Banks’ combined sales of fixed and variable annuities regained ground lost in July, hitting $2.9 billion in August, level with June’s sales. But most striking was variable annuities’ comeback, up 14% to $1.3 billion, 27% higher than they were in January, said Janet Cappelletti, associate research director at Kehrer-LIMRA, the firm that compiles banks’ annuity sales results.
“May, June and July all saw variable annuity sales coming down, but August redeemed them,” she said. At $1.5 billion, May’s variable-annuity sales mark the high point for the products in 2010. Variable annuities had flatlined for months at $1.1 billion while fixed annuities soared to a high of $2.5 billion in October. Fixed-annuity sales now stand at $1.6 billion.
Cappelletti noted that second-quarter numbers were the first in seven quarters for overall sales of annuities to rise. Second-quarter sales were 16% higher than in the first quarter this year.

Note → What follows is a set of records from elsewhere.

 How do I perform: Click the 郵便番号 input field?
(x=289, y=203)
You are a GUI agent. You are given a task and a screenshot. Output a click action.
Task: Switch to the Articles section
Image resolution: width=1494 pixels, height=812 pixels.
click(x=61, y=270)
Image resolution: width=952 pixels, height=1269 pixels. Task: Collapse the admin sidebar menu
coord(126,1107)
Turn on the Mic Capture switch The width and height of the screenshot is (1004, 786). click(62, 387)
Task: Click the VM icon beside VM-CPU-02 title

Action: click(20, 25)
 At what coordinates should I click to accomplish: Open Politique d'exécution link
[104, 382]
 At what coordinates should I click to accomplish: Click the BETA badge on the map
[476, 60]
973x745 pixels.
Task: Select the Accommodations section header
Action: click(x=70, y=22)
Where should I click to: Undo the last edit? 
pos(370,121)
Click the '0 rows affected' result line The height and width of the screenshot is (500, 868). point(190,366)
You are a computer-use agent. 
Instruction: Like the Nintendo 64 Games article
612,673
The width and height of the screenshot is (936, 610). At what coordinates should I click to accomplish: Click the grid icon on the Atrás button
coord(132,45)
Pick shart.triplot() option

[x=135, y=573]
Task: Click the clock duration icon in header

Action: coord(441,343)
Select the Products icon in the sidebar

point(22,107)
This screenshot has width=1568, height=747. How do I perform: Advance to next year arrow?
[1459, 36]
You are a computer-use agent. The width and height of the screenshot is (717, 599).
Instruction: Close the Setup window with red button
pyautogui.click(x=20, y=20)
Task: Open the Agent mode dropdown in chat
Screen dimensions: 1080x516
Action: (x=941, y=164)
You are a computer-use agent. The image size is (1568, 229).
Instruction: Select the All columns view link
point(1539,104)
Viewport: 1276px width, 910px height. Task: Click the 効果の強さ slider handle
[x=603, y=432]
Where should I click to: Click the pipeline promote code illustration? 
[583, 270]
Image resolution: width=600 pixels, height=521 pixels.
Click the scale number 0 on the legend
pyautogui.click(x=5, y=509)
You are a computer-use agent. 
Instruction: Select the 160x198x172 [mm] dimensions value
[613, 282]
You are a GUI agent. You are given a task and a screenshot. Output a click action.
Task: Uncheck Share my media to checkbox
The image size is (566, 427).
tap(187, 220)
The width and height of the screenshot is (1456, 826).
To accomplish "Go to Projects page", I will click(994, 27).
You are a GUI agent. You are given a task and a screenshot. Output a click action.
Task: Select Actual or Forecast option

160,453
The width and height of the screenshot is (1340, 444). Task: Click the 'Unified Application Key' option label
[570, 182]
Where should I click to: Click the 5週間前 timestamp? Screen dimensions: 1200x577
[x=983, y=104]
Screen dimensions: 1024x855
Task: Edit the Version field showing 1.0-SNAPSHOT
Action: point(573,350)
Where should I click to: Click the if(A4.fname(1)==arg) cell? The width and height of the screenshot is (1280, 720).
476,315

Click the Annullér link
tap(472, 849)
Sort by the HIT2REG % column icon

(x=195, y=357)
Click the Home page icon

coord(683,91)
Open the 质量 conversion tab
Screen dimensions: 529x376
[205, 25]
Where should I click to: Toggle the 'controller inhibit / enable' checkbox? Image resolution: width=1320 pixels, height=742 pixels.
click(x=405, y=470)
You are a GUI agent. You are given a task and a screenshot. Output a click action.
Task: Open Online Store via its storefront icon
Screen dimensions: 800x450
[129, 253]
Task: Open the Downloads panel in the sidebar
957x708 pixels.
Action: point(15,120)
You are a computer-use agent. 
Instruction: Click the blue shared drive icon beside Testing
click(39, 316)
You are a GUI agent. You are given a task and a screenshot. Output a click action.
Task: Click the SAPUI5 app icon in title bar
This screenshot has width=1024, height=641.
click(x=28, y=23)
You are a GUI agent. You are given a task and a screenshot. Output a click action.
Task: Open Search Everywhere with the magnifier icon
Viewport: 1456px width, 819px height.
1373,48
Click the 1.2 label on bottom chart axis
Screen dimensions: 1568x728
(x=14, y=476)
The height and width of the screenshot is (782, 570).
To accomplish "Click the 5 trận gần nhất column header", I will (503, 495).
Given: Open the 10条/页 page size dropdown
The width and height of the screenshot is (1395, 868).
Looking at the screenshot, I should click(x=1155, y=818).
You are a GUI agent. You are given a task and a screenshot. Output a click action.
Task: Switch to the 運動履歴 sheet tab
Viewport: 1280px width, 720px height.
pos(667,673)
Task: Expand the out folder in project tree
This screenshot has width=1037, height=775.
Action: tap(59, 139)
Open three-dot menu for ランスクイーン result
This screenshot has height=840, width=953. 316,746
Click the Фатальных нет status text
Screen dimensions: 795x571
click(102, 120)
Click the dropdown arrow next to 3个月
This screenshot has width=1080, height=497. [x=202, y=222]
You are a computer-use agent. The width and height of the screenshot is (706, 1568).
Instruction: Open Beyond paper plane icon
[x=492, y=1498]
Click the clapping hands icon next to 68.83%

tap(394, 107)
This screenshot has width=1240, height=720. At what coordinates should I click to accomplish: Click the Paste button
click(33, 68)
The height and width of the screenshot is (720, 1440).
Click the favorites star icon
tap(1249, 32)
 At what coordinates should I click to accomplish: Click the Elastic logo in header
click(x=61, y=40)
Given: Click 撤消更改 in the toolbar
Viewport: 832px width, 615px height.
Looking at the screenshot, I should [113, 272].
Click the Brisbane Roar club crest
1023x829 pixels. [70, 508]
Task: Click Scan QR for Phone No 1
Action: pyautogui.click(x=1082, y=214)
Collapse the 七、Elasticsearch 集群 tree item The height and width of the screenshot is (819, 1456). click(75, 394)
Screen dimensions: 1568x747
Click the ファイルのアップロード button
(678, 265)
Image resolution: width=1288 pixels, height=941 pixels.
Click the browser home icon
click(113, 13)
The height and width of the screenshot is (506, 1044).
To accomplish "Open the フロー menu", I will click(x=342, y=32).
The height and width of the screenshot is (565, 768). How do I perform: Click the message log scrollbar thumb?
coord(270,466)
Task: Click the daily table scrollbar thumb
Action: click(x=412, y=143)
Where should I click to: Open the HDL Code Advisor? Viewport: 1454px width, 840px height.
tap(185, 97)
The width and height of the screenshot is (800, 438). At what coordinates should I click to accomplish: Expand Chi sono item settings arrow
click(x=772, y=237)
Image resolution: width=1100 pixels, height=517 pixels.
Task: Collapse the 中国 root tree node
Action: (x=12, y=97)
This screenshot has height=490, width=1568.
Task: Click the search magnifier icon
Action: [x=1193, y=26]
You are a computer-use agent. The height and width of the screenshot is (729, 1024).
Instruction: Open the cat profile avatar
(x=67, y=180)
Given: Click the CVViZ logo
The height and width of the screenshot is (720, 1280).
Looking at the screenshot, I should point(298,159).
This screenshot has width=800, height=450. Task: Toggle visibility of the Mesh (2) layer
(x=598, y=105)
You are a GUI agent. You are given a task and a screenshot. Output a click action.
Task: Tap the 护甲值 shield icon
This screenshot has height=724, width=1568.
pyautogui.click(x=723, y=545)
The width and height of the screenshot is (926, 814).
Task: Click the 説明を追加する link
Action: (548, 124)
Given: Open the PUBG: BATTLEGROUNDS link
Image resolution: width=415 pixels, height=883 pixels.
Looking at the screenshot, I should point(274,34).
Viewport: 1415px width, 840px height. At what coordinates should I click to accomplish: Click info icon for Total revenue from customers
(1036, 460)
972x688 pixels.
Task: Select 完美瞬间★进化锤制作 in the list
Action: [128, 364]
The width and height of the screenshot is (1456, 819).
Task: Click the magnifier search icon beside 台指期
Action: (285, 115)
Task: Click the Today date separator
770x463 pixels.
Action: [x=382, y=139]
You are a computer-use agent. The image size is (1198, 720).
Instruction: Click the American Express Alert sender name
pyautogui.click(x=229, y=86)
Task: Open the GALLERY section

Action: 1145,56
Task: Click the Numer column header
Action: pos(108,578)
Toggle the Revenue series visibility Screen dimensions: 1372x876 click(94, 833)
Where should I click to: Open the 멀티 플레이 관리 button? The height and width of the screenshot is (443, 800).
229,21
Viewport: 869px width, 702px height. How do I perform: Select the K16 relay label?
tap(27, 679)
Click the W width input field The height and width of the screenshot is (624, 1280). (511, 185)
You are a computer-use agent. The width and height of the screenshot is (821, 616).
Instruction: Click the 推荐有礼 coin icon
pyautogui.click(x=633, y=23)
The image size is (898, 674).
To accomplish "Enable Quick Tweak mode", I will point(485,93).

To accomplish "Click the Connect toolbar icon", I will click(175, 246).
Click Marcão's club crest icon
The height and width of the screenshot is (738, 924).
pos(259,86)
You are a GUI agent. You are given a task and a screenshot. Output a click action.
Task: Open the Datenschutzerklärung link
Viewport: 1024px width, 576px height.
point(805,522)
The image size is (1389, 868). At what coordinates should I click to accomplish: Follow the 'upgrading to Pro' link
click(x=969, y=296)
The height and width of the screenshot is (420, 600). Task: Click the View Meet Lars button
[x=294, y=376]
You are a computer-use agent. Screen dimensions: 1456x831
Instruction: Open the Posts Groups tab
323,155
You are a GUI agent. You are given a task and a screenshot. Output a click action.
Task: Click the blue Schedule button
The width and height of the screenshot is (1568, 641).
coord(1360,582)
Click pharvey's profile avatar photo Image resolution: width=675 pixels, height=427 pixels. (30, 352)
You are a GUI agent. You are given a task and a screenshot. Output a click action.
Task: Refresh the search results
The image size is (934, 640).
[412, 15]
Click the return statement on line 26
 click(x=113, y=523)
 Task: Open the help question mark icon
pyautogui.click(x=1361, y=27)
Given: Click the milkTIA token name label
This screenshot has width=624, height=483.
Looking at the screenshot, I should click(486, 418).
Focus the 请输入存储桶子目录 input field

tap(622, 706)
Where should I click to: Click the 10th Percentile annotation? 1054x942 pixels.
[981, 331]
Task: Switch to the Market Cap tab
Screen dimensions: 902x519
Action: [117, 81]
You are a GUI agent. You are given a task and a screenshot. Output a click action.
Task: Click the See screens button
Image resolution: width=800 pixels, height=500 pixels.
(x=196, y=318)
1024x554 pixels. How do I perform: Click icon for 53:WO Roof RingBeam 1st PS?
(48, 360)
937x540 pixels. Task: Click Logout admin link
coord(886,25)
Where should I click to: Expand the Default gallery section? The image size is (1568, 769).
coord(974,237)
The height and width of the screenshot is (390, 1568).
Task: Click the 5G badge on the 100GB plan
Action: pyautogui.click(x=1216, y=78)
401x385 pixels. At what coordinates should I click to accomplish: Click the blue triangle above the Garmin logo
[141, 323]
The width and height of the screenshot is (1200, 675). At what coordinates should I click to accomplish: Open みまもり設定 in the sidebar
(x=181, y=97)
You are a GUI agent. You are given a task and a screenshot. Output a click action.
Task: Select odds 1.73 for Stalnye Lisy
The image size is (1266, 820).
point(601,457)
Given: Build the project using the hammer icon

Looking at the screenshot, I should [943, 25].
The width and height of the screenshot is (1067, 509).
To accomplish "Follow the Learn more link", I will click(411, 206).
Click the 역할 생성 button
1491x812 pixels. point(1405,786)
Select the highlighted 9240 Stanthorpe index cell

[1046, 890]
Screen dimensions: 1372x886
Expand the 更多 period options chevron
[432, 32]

Third-quarter figures aren’t yet available, but Cappelletti notes that with the spread between fixed annuities and their fierce rivals CDs now at zero, up from -16 basis points in September, annuity sales figures for the third quarter may be higher still. In variable annuities’ favor, banks’ sales of mutual funds are also up, by 9%, indicating that bank customers’ aversion to market exposure may be softening. Sales of mutual funds and variable annuities tend to move in lockstep. Cappelletti also notes that bank reps’ transactional productivity, or new sales, was up 6% in August.